- _Passage to read_:
The problem really is that atheism is not a belief system

Atheism is a belief system in the same way that ‘not stamp collecting’ is a hobby.

Nitram
9 years ago

Wwth,

Re: a persons a person no matter how small,
Gah! I didn’t know right wingers were using that! I always loved that quote because of the social justice implications. How date they hijack it! I also love the hawtch hawtcher watchers job is to watch the lazy town bee “a bee that is watched will work harder, you see…” Lol, love it.

Grettir
Grettir
9 years ago

Ugh. She just wanted to suck you in to wasting several hours of your time. Don’t give people like that what they want.

Amused
9 years ago

Whenever I find myself in these kinds of debates, always ask the question (and I totally pilfered this technique from someone else): “WHAT KIND OF EVIDENCE WOULD IT TAKE TO SATISFY YOU?” It has a very nice BS-slashing quality to it which forces your opponent to either quit or admit that the debate is basically just semantic noise. It’s also a defense against the technique employed by this woman (I’m sure it has a name but I don’t know it), which forces you to do a lot of work with no discernible benefit — such as writing pages and pages of definitions and explanations at the demands of someone who doesn’t CARE what you say anyway and will dismiss your answers with a shrug.

- _Collected data_:
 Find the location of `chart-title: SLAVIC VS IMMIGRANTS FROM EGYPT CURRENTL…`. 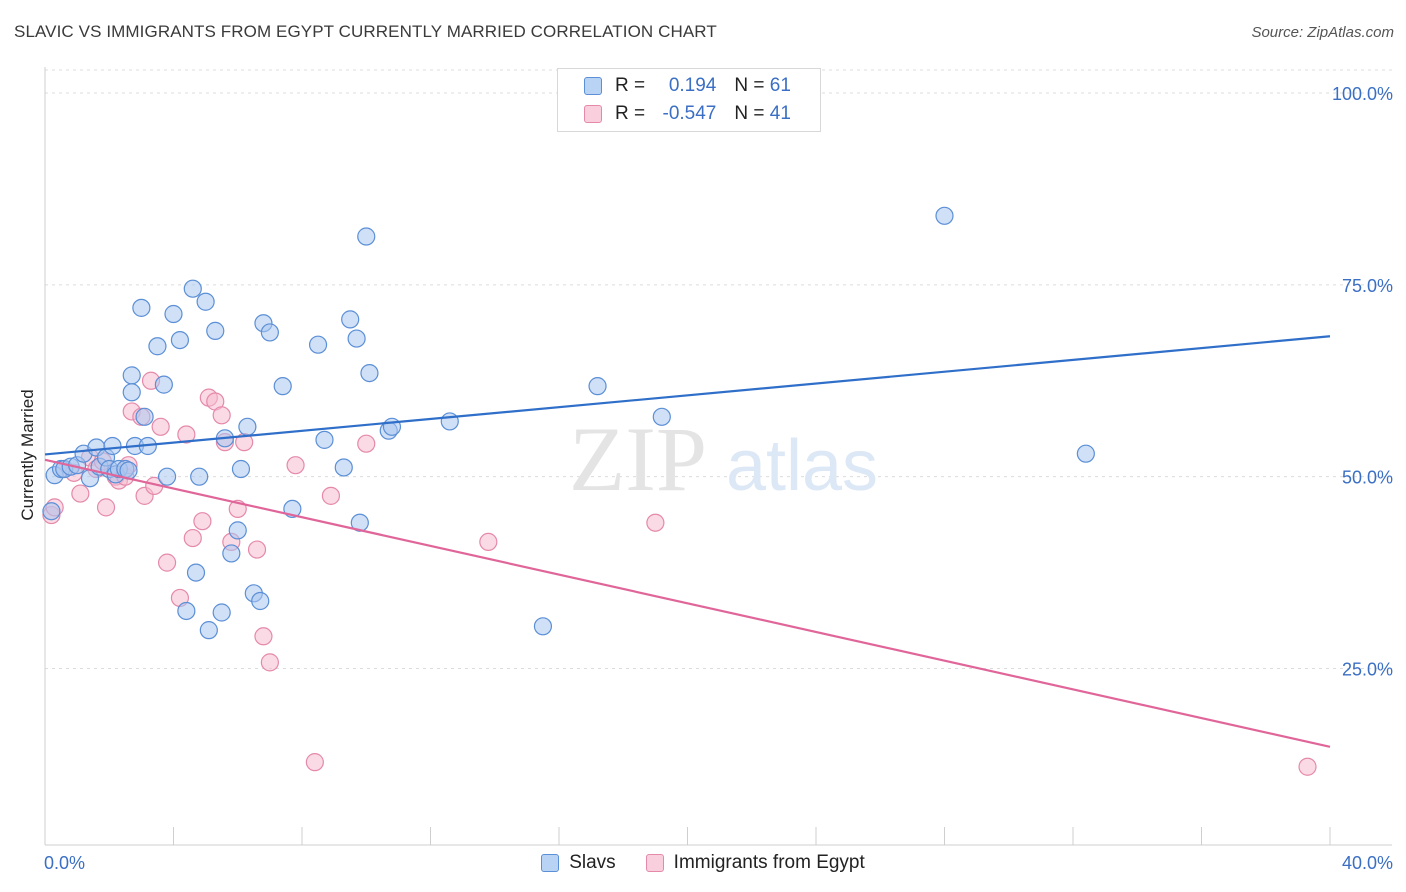

chart-title: SLAVIC VS IMMIGRANTS FROM EGYPT CURRENTL… is located at coordinates (366, 32).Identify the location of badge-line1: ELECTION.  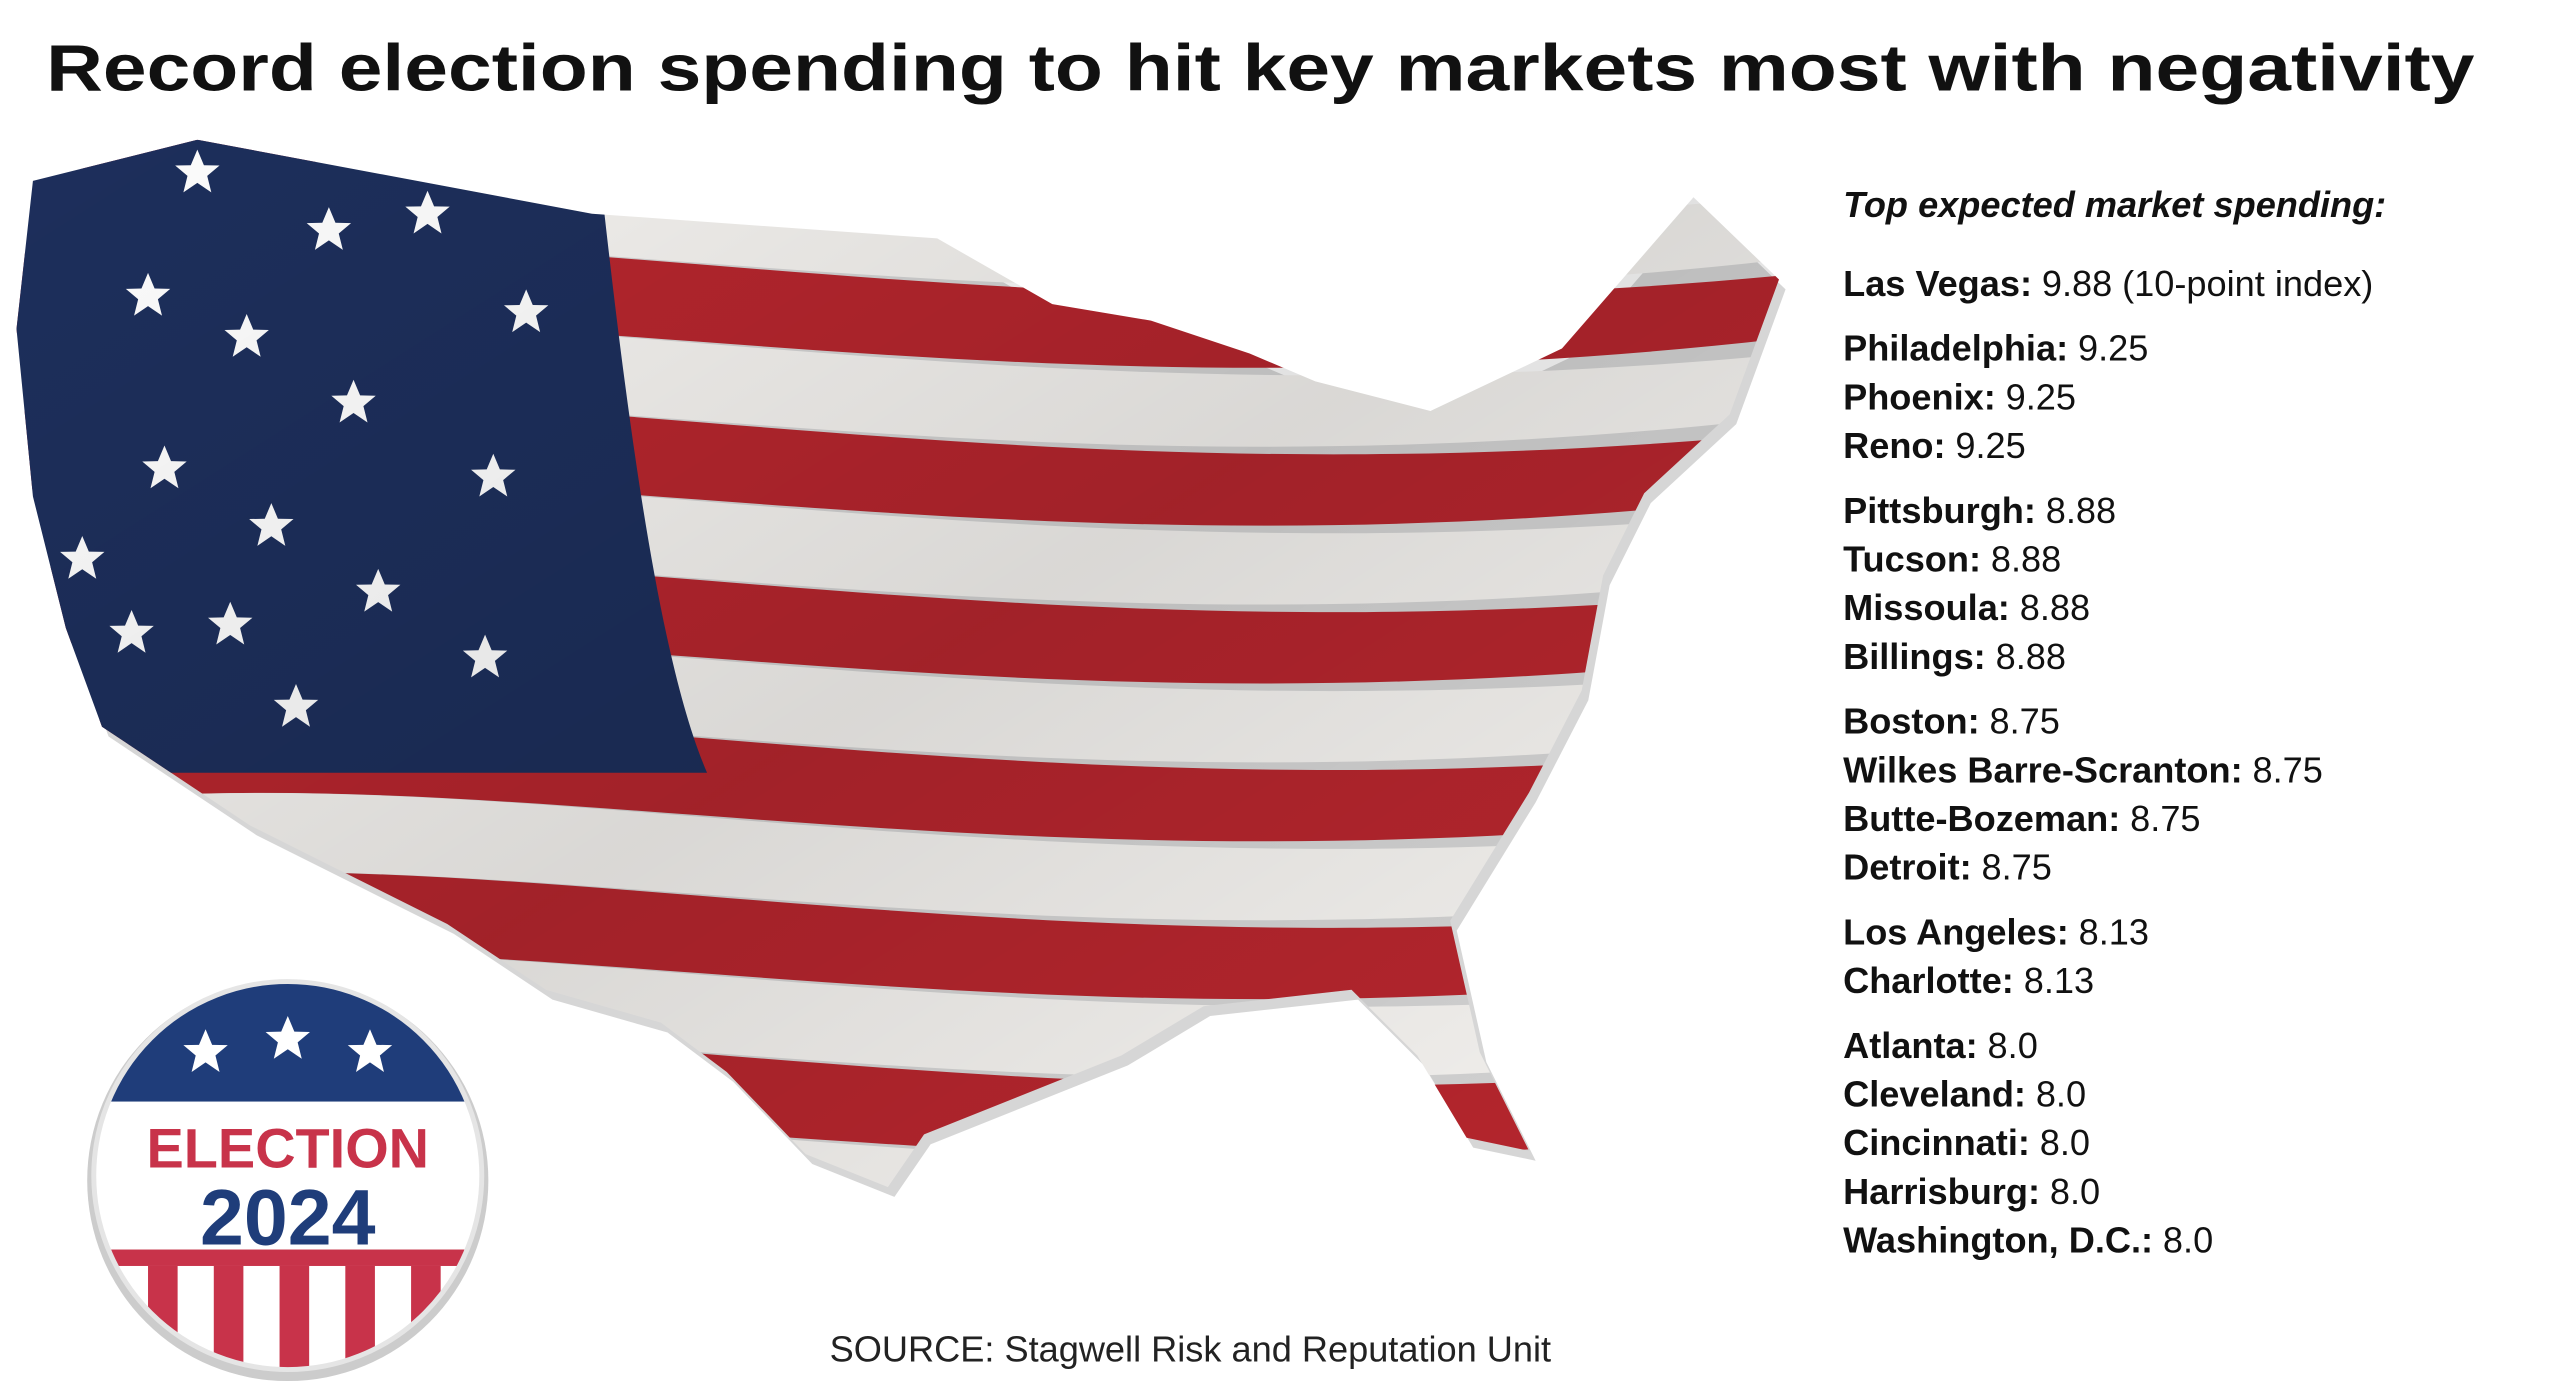
(288, 1148).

- _Exercise goal_: Reproduce everything from "Ugh. She just" down to "with a shrug." in the comment thread on atheism, with "opponent" swapped out for "adversary".

- _Answer to this task_:
Ugh. She just wanted to suck you in to wasting several hours of your time. Don’t give people like that what they want.

Amused
9 years ago

Whenever I find myself in these kinds of debates, always ask the question (and I totally pilfered this technique from someone else): “WHAT KIND OF EVIDENCE WOULD IT TAKE TO SATISFY YOU?” It has a very nice BS-slashing quality to it which forces your adversary to either quit or admit that the debate is basically just semantic noise. It’s also a defense against the technique employed by this woman (I’m sure it has a name but I don’t know it), which forces you to do a lot of work with no discernible benefit — such as writing pages and pages of definitions and explanations at the demands of someone who doesn’t CARE what you say anyway and will dismiss your answers with a shrug.